In Korrapatty Appawa v. Talla Rama Subbayya (A.I.R. 1950 Madras 537) validity of a conviction for instructing his lawyer to put defamatory questions came up for consideration. In that case the lawyer gave evidence in support of the prosecution and conviction was based solely on his testimony. Court held that the lawyer, having acted as such for the accused, is debarred under S.126 of the Evidence Act to disclose the instruction given to him and no conviction can be based on his evidence. From these decisions also it can be seen that the lawyer engaged by a client is not to be compelled to give evidence on behalf of the opposite party. Even if the lawyer gives evidence against the interest of his client, that evidence cannot be acted on by court for entering a finding against that client. 5. Advocate representing the complainant, in the petition filed by him stated that he has nothing to state on oath, that he need not be examined in proof of formal matters like the notice sent by him and that the said notice may be accepted in evidence.
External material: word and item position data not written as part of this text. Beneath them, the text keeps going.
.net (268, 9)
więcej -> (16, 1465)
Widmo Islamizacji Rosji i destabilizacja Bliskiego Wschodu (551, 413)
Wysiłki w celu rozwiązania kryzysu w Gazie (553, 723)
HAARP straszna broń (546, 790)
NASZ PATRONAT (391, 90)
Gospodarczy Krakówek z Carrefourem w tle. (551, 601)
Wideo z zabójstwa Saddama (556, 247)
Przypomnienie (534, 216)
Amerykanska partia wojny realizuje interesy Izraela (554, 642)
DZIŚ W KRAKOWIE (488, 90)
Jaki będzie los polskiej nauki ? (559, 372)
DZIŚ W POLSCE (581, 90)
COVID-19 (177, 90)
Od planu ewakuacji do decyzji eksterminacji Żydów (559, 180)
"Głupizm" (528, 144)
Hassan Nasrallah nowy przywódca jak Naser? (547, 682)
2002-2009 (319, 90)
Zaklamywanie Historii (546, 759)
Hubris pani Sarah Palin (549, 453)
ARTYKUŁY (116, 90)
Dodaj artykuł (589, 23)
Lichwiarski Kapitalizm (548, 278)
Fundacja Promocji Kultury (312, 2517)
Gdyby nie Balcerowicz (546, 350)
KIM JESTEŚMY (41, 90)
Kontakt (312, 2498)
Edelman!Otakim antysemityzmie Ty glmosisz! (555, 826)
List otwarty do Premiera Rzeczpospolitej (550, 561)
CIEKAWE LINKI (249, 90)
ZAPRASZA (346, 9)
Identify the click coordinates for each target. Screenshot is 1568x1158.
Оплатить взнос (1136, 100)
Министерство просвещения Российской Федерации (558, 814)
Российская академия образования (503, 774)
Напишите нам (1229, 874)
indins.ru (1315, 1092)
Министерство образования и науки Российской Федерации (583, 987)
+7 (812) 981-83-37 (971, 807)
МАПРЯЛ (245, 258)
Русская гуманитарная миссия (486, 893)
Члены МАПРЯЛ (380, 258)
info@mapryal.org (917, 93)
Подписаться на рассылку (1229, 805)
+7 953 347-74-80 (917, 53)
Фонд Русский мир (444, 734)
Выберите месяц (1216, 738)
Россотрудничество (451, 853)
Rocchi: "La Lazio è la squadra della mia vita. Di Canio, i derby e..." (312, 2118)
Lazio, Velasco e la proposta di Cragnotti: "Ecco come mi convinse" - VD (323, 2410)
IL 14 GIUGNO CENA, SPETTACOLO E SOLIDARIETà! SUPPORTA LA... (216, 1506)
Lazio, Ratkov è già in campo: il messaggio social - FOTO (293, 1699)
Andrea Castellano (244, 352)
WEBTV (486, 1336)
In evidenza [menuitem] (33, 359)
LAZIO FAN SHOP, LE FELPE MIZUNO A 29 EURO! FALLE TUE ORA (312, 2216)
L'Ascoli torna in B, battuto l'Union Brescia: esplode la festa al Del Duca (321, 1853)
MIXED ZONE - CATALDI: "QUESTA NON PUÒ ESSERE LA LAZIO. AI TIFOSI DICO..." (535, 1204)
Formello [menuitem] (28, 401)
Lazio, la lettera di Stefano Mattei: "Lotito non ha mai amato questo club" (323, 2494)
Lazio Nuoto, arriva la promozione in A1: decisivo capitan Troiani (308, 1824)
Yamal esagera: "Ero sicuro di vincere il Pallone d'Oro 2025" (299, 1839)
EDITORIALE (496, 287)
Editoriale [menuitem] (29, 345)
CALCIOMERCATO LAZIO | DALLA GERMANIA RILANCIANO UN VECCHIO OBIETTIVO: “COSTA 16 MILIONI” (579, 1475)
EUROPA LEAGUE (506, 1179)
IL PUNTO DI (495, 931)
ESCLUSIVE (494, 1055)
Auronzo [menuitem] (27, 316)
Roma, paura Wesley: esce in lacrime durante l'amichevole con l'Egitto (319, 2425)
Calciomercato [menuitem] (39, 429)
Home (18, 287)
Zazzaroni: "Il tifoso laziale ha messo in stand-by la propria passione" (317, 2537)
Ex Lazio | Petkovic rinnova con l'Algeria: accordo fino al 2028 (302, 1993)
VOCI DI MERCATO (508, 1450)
In the light of this petition the learned Magistrate ought not have issued fresh summons to him to appear as witness. 6. When the accused wanted to cite the counsel representing the complainant as a witness, the learned Magistrate should have asked in what manner the evidence would be relevant for the disposal of the case. The Magistrate should have issued summons only if he thinks that the evidence would be relevant for the decision. Such a duty is cast on him under S.136 of the Evidence Act. The learned Magistrate did not apply his mind to this aspect of the matter either. The impugned order was issued in a mechanical manner. 7. The order impugned, if carried out, will result in abuse of process of court. So I quash the same in exercise of the inherent power under S.482 of the Code of Criminal Procedure. Learned Magistrate is directed to dispose of the case, in accordance with law, as expeditiously as possible. Cr1.M.C. is disposed of in the above terms.